Visual inspection of the estimated damage detection map following the 2010 earthquake in Haiti: The satellite image on the left displays a specific area before the earthquake and the image on the right displays the same area analyzing the damaged (red) and non-damaged (green) buildings after the earthquake. The zoomed in imagery are of The National Palace of Haiti.
Image Credit: Umut Karabacak - Terris Earth Intelligence Inc.
Change detection has the power to help map a safe path through chaos and crises. That’s the power machine learning brings to earth observation and its potential is immense.
We’ve all seen those ‘before’ and ‘after’ photos of what a place looks like where disaster has struck. How tall the buildings were, how wide the boulevards, how deep and diverse the forests and how pristine the beaches.
Imagine if you could see that difference if all you had was the ‘after’ image. You could quickly assess where the greatest degree of damage was located, where lives were most gravely in danger and how to safely map a rescue route for first responders.
I don’t have to imagine it because that’s what I create.
In the last few years there has been a massive surge in the number of commercial satellites circling the earth. Those satellites, along with airplanes and unmanned aerial vehicles, otherwise known as drones, are collecting millions of pixels of data from every place on earth. Add to that the data explosion on the ground via street-view images, mobile mapping data, and soon, self-driving cars, and the public and private sector now has ready access to visual data that was once the sole property of national governments and militaries.
There’s so much earth observation data now that geospatial data overlaps, giving us incredibly accurate and detailed images of areas that were only a few years ago considered remote and not well understood.
Now, not only can we see up-to-date images of these areas, we can mix and merge the data to detect changes in just about anything happening on the ground. Changes in vegetation, terrain, development, erosion, and human activity, both the legal and illegal kinds.
To date, the greatest impact of change detection technology has happened around emergency response and natural disasters.
For instance, through my research at the University of New Brunswick I and my colleagues were able to access satellite images following the Beirut port explosion in August 2020 and the 2010 Haitian earthquake.
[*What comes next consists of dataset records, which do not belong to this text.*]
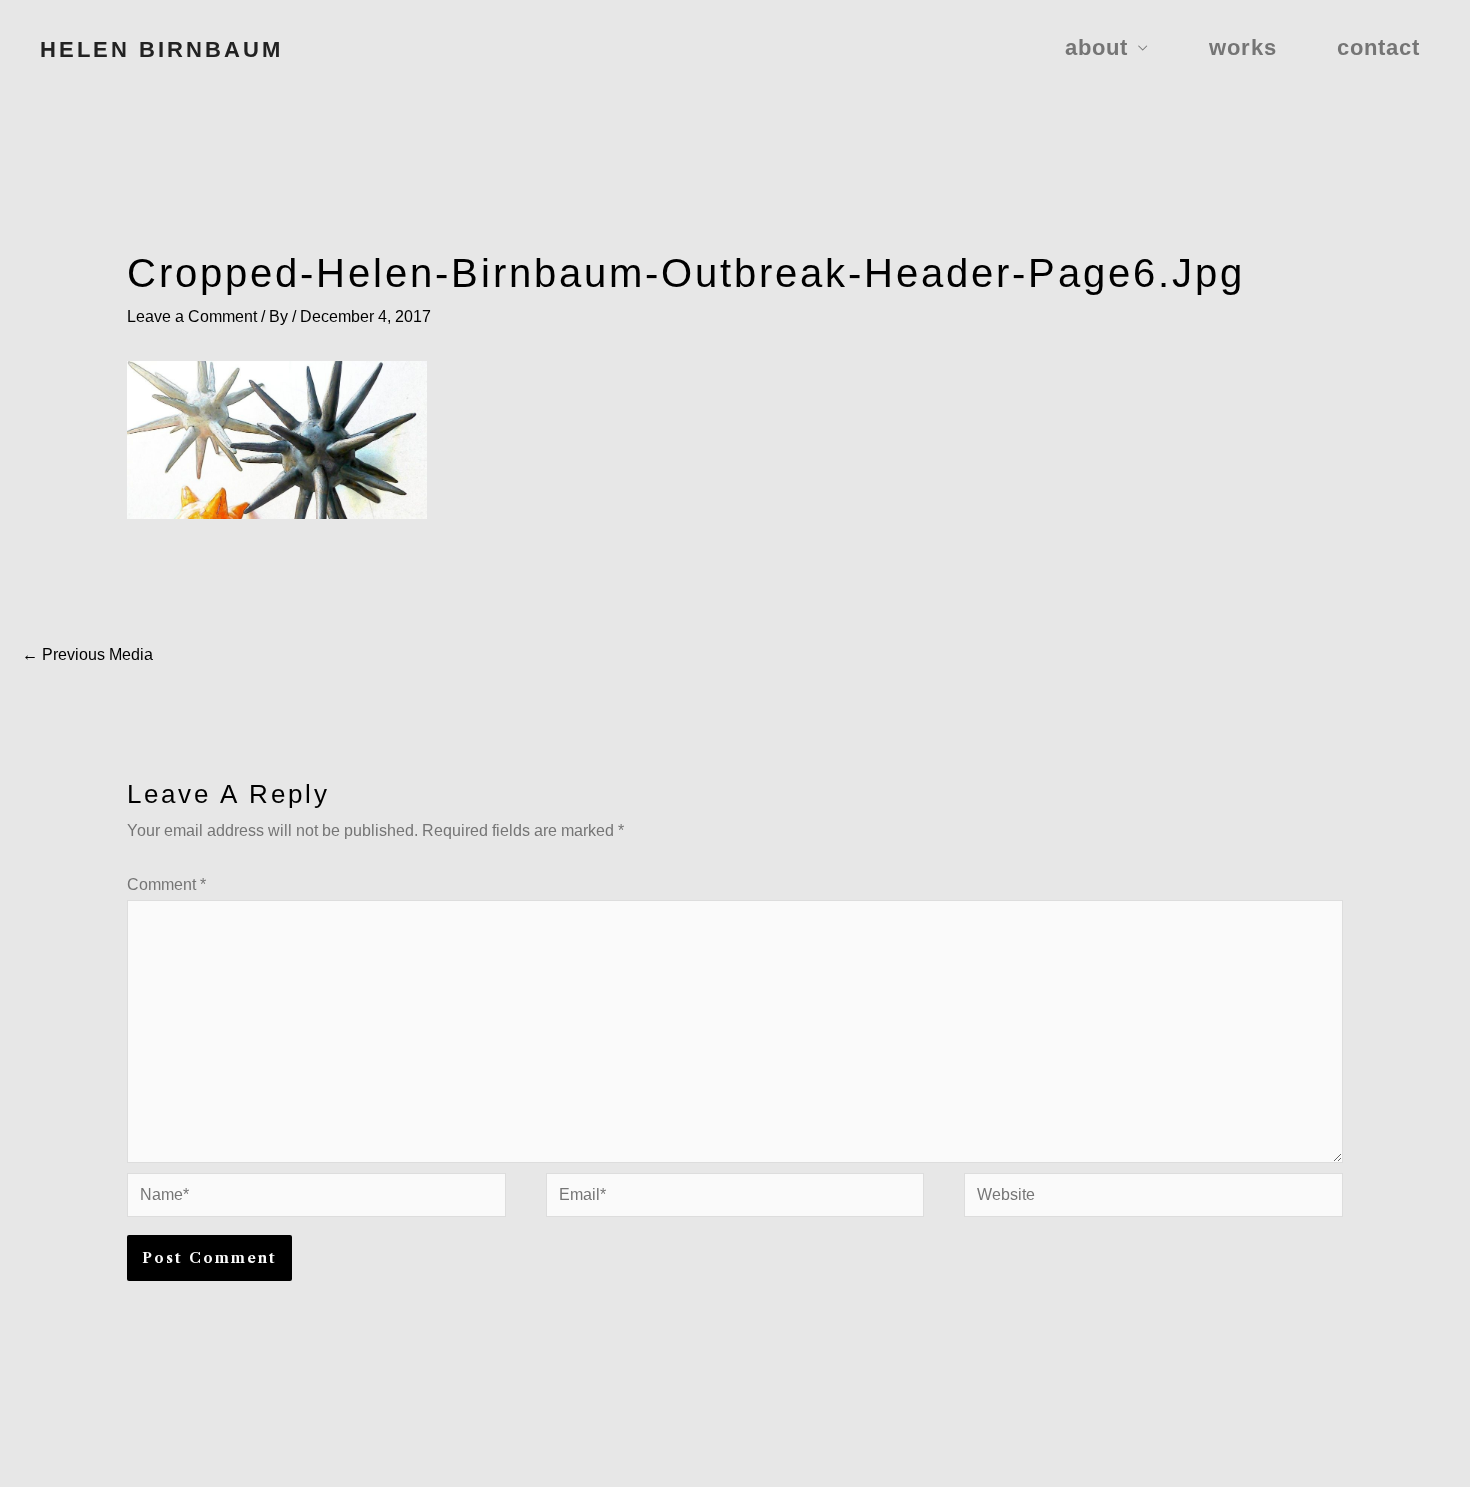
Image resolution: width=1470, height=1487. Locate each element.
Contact (1378, 47)
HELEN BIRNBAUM (161, 49)
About (1096, 47)
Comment (166, 884)
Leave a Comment (192, 316)
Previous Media (87, 654)
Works (1243, 47)
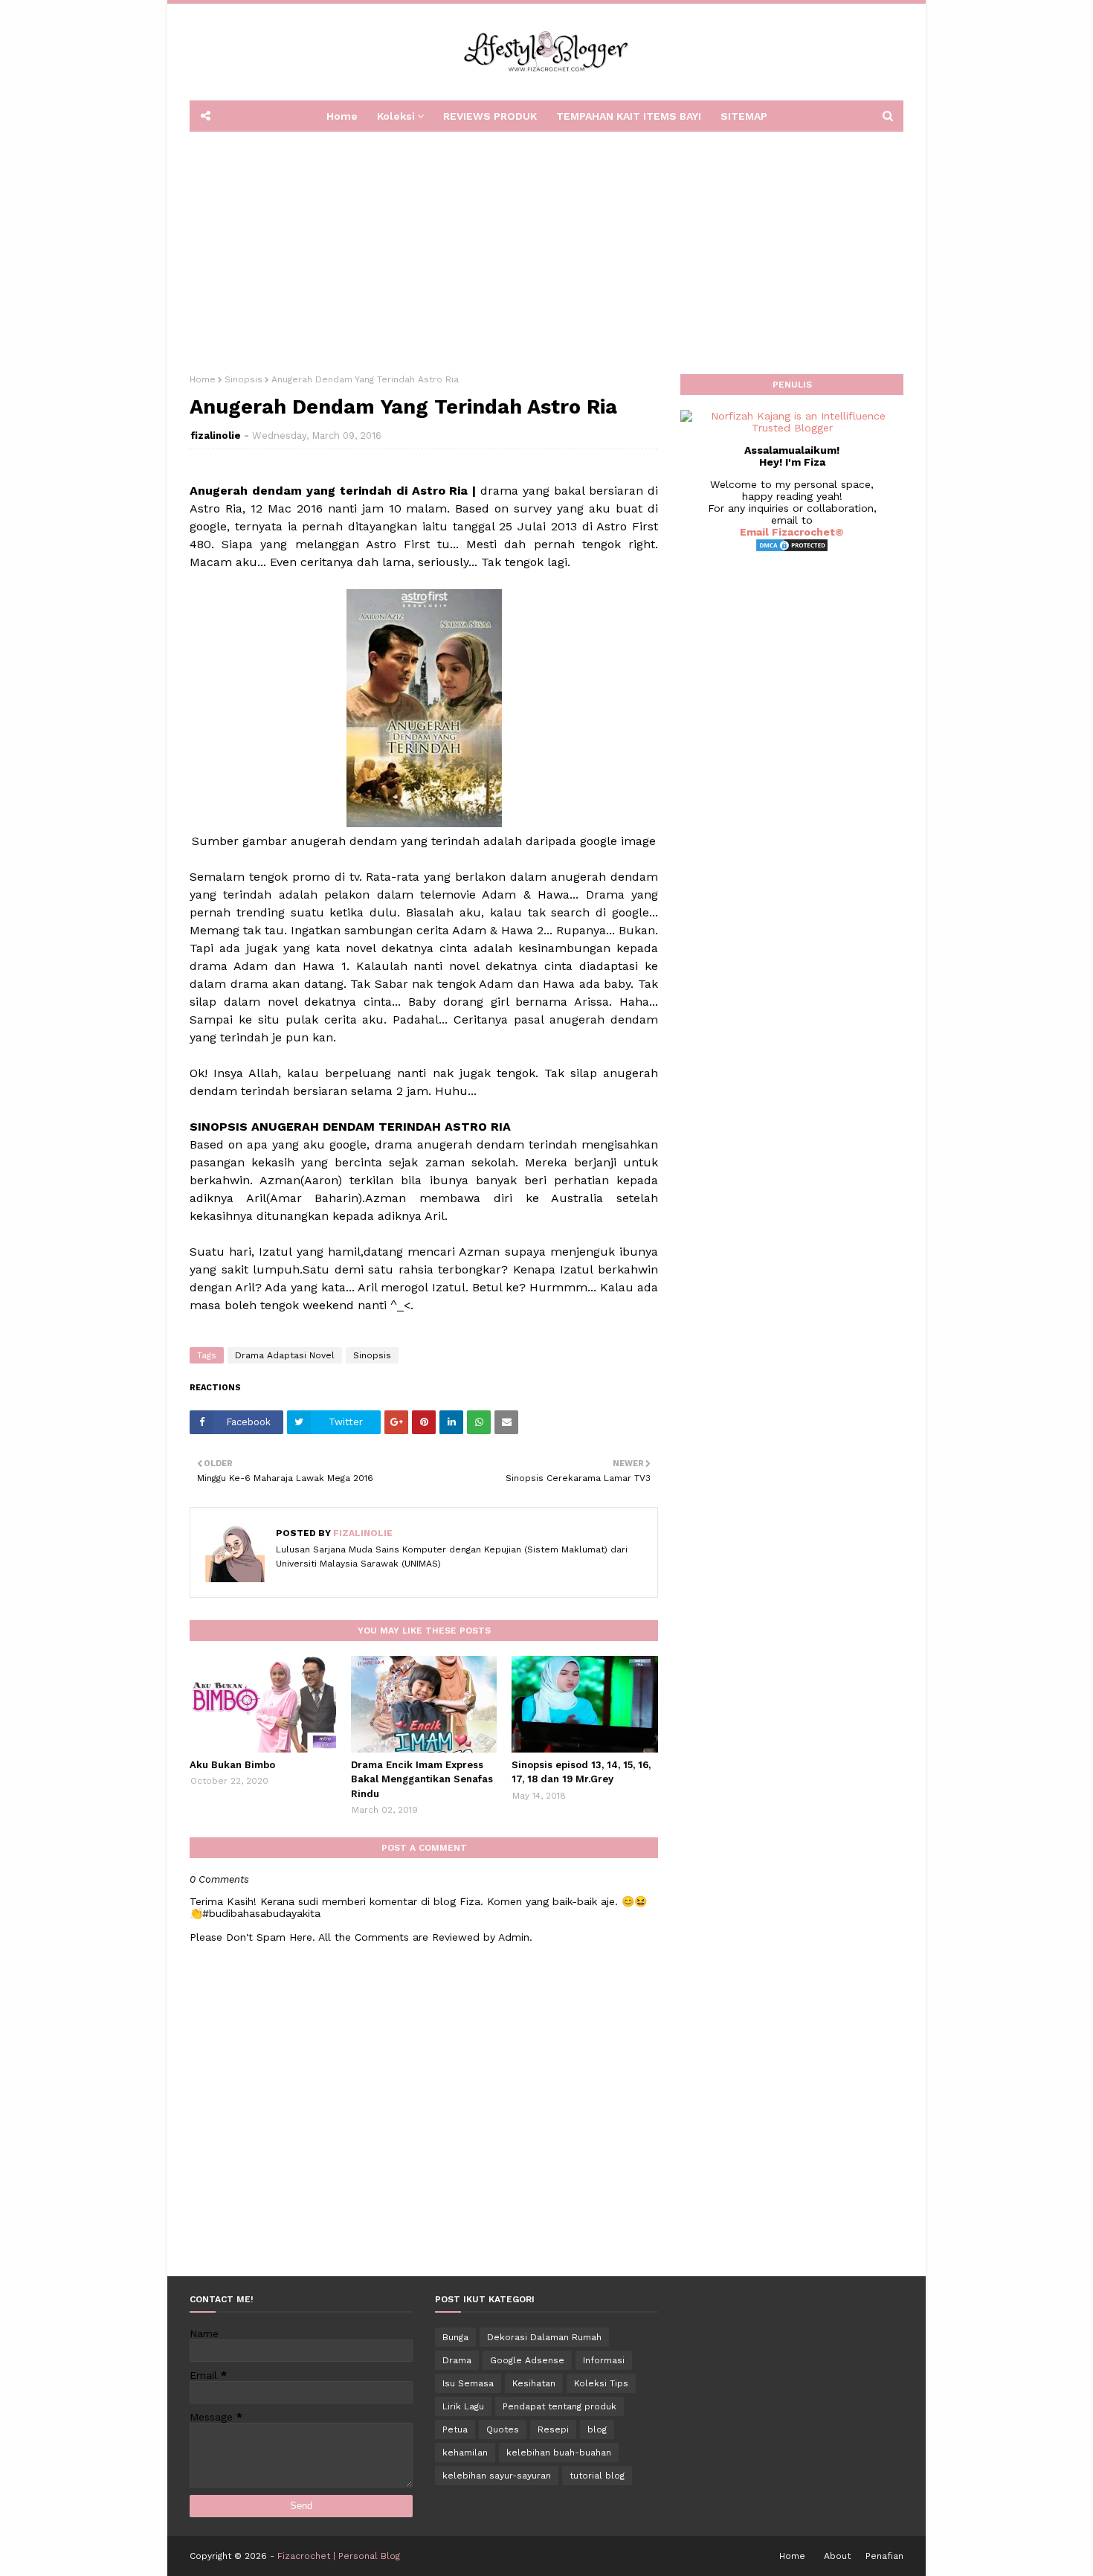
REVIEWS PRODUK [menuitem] (490, 116)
We applied artificial intelligence and machine learning to map what those areas had looked like – where the buildings had stood, where the roads had connected – and predict with better than 90 percent accuracy where first responders should focus their efforts and the most efficient and safest routes to reach the most damaged areas.
With the 2010 Haitian earthquake response as our baseline, we were able to re-train the AI to design a model to analyze the 2018 Woolsey Fire, which destroyed close to 97,000 acres of California in Los Angeles and Ventura Counties and forced the evacuation of 295,000 people. All we had to work with were drone images, which provided data for about 20 percent of the total area. Our change detection AI and machine learning filled in the rest – and achieved 98 percent accuracy of the whole picture.
Powerful technology that will save lives, save land and save investments, whether they are the family home or a large industrial site.
Technology that trains machines to think, to see what people can’t, so together we can make faster, smarter decisions.
That’s change detection: bringing the world to our desktops so we can map a safe and secure way forward.